Can vaccines help prevent cancer?
Brief Summary:
EBUS-TBNA is often the sole diagnostic test applied in patients with stage IV lung cancer. A limitation of the TBNA needle when using a 22 Gauge needle is the limited ability to procure adequate histological samples. Although a larger 19 Ga needle can procure histological samples as demonstrated by the conventional 19 Ga needle, published data are not existing with respect to molecular diagnostics. A new nitinol-based 19 Ga needle has been developed for EBUS-TBNA. Given the frequent usage of 22 Ga needles for molecular diagnostics and the recent technical advancements in 19 Ga needle technology, we conduct a RCT to compare the performance of both needle types.
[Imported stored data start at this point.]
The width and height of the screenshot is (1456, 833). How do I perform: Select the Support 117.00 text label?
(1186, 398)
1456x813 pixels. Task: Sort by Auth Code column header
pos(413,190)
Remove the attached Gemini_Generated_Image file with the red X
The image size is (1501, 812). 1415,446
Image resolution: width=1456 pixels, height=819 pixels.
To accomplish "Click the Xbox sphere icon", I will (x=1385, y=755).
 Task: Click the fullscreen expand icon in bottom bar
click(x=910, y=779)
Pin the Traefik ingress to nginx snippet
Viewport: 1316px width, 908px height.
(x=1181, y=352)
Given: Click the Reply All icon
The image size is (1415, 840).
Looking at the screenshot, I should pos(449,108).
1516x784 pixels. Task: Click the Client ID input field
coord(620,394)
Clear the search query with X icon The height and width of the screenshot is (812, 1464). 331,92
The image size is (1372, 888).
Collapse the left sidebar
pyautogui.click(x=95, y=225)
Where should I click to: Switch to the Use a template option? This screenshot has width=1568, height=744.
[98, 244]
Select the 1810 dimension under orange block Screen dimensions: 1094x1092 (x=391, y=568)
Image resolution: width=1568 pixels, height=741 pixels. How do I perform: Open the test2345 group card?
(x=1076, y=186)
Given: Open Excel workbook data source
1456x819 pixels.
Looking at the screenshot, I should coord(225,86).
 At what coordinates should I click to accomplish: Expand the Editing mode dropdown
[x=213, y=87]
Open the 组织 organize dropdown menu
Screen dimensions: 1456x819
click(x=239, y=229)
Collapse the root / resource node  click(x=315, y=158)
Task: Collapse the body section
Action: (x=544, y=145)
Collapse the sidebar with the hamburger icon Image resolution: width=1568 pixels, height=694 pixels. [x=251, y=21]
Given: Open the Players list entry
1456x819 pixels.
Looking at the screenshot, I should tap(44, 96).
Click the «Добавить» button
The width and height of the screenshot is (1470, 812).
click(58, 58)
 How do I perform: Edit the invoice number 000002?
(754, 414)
Condition or disease | Intervention/treatment | Phase |
Lung Neoplasm | Device: EBUS-TBNA needle | Phase 3 |
Detailed Description:
All patients with (suspected) stage IV lung carcinoma identified on spiral computed tomography scan and requiring an EBUS-TBNA investigation to obtain intrathoracic hilar or mediastinal lymph node tissue for diagnosis, subtyping and genotyping of lung cancer are eligible for participation in this study. Procedural technique : patients undergo an EBUS-TBNA procedure with either the Flex 19 Ga needle or the 22 Ga needle ; all procedures are performed using a linear array echoendosope under moderate sedation (standard practice). Primary endpoint of the study is the presence of core tissue that is defined as a continuous string of material as observed on the microscopic examination. Secondary endpoints are elements relevant to molecular analysis.